Carrillo breidde later zijn werk over muzikale fysica (de knoopwet en harmonische wet) uit in Dos leyes de física musical (Twee wetten van de muzikale fysica, Mexico City, 1956). In 1949 werd de eerste metamorfoser-piano gemaakt voor derde tonen en Carrillo bracht het volgend jaar naar het Muziekconservatorium van Parijs. In Frankrijk ontmoette hij Jean-Étienne Marie , die de theorieën van Carrillo in Europa verspreidde.

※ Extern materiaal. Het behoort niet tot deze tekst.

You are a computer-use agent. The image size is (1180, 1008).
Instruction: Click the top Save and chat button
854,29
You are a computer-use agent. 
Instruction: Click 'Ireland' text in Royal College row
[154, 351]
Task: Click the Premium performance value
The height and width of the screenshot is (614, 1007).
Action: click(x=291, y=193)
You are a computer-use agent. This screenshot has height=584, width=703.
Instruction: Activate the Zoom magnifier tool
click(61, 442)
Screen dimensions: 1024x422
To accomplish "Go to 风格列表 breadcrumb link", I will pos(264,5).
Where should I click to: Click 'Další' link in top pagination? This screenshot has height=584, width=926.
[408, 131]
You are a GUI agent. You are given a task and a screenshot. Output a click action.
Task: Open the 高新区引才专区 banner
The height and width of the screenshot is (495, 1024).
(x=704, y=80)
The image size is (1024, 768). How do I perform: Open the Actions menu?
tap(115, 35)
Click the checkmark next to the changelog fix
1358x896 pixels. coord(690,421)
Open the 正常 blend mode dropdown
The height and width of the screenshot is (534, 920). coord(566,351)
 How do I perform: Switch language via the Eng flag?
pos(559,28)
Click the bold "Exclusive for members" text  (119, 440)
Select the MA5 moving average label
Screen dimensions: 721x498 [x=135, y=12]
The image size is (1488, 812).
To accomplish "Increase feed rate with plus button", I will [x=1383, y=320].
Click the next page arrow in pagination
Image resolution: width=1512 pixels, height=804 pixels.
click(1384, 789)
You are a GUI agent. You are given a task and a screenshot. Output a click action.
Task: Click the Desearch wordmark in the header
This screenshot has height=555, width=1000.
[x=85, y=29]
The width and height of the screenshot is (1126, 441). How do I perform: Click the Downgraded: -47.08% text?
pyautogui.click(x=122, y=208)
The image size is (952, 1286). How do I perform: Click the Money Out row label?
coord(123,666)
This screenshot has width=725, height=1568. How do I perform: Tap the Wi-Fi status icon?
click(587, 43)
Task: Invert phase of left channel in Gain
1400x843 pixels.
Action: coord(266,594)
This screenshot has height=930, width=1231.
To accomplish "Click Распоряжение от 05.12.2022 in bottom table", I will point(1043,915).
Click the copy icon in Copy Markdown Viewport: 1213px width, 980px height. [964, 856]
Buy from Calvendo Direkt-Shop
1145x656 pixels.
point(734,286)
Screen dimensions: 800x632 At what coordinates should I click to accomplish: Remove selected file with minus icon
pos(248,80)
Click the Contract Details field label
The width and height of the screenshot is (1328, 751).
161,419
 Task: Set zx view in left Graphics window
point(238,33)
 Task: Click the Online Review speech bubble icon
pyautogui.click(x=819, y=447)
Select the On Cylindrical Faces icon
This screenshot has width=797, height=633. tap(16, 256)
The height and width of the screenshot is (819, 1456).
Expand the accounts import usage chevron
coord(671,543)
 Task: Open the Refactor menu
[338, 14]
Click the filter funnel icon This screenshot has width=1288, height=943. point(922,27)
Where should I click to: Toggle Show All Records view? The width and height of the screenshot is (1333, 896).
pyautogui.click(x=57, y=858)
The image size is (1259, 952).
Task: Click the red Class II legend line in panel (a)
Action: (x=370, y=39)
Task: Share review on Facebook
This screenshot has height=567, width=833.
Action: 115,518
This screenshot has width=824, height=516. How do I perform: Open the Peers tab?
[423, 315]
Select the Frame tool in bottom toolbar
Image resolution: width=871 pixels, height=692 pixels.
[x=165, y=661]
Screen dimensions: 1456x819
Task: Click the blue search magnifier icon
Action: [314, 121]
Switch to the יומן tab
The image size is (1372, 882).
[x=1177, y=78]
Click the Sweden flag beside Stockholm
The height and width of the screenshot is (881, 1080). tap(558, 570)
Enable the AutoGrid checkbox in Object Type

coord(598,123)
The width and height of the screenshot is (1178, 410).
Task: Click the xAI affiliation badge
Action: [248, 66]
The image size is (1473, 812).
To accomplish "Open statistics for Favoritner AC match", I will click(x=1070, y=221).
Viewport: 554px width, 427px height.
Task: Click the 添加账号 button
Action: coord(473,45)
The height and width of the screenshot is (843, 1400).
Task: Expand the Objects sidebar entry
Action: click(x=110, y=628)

Carrillo doceerde in Frankrijk, Spanje en België. In 1951 produceerde Carrillo een concert in het Esperanza Iris Theater van Mexico City om de muzikale metamorfosewetten te demonstreren. Dat jaar, in Pittsburgh, trad Leopold Stokowski voor het eerst Horizontes op: Poema sinfónico(Horizons: Symphonic Poem voor viool, cello en harp in kwart-achtste en zestiende-toon). Het concert was zo succesvol dat Stokowski het hele werk moest herhalen. Volgend jaar speelde Stokowski Horizontes in Washington, Baltimore en Minneapolis. In 1954 schonk hij een metamorphoser piano voor derde tonen aan de Schola Cantorum van Parijs. In 1956 versierde de Franse president Carrillo met het insigne van Ridder van het Legioen van Eer. De Duitse regering versierde Carrillo met het Grote Kruis van de Orde van Verdienste. In 1958 toonde Carrillo zijn 15 metamorphoser piano's op de Wereldtentoonstelling van Brussel. Ze wonnen een gouden medaille. Daarna werden de piano's getoond in de Gaveau Hall in Parijs. Julián Carrillo, Ivan Wyschnegradsky en Alois Hábaontmoetten elkaar in Parijs, waar ze dat jaar allemaal deelnamen aan het International Congress of Music. Carrillo trad op in concert bij UNESCO.

Latere jaren

Graf van Julian Carrillo op de begraafplaats Panteon Civil de Dolores in Mexico-Stad Van 1960 tot 1965 nam Carrillo ongeveer dertig muziekwerken op met het Lamoureaux Concerts' Association Symphony Orchestra met gerenommeerde Franse muzikanten als Jean-Pierre Rampal, Bernard Flavigny, Robert Gendre en Reine Flachot . Deze platen zijn gemaakt door Philips in Parijs. Jean-Etienne Marie was de geluidstechnicus. In 1960 componeerde Carrillo zijn Canon atonal a 64 voces (Atonal Canon for 64 Voices); de Misa de la Restauración dedicada a Juan XXIII ( Mas van de Restauratie gewijd aan paus Johannes XXIII voor mannenstemmen a capella in kwarttonen); Balbuceos (Babbles voor metamorphoser piano in zestiende tonen en orkest).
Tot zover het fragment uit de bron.